Denn zusätzlich sind der Verkehr und Wilderei ein Problem. „Die Luchsin Michelle etwa war plötzlich verschwunden. Ein Jahr später fand man sie in einer Kühltruhe. Wir gehen von mindestens zehn Luchsen aus, die jährlich den Wilderern zum Opfer fallen“, sagt Engleder, der härtere Strafen dafür fordert.
Im Februar und März ist bei den Luchsen Paarungszeit. Ende Mai, Anfang Juni kommt ihr Nachwuchs zur Welt. Doch wie Luchsexperte Thomas Engleder erzählt, tauchen im Herbst – zur Jagdsaison – vermehrt verwaiste Luchsjunge auf. Verzweifelt würden sie Beute suchen, so der Experte. Ohne Hilfe überleben sie nicht.
Für Engleder sind diese Jungtiere die Chance auf eine gesunde Luchspopulation. Denn sie seien die perfekten „Management“-Luchse für den genetischen Austausch zwischen den Populationen. So könne man Inzucht vermeiden. In Bayern wurde nun eine Auffangstation für sie installiert.
Dies sei auch eine Möglichkeit für den Nationalpark Kalkalpen, der eine sechsköpfige Luchstruppe beherbergt, jedoch fehlt Nachwuchs. Ein Austausch des Luchsmännchens könnte die Lösung sein. Jedoch nicht langfristig, meint Engleder. Für eine gesunde Population brauche man 15 Luchse. Für die Population rund um den Böhmerwald siedelte Tschechien in den 80er-Jahren 17 Tiere an.

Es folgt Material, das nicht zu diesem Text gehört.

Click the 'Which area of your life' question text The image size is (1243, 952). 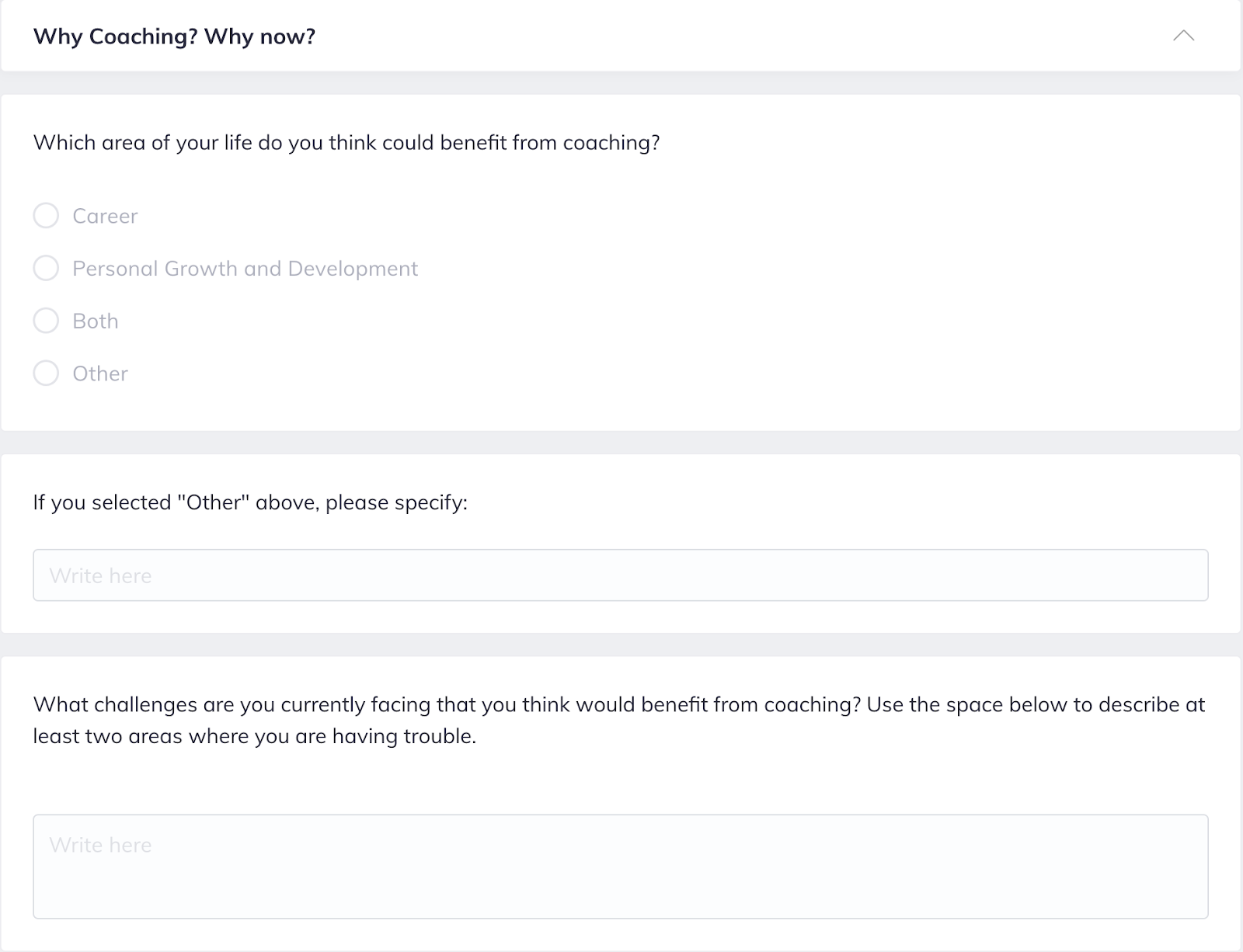point(346,143)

Denn es genüge ein entnommenes Tier, um das System aus dem Gleichgewicht zu bringen. Einerseits fehle der Nachwuchs, andererseits könne das Gebiet nicht weiter wachsen, erschließen Luchse ihr Revier gerne neben dem eines anderen. Dabei wäre das genau das Ziel: Korridore für Luchse auszuweiten, um den nötigen Gen-Austausch zu ermöglichen. Nur so werden mit der Zeit immer mehr Luchse in die Fotofalle tappen.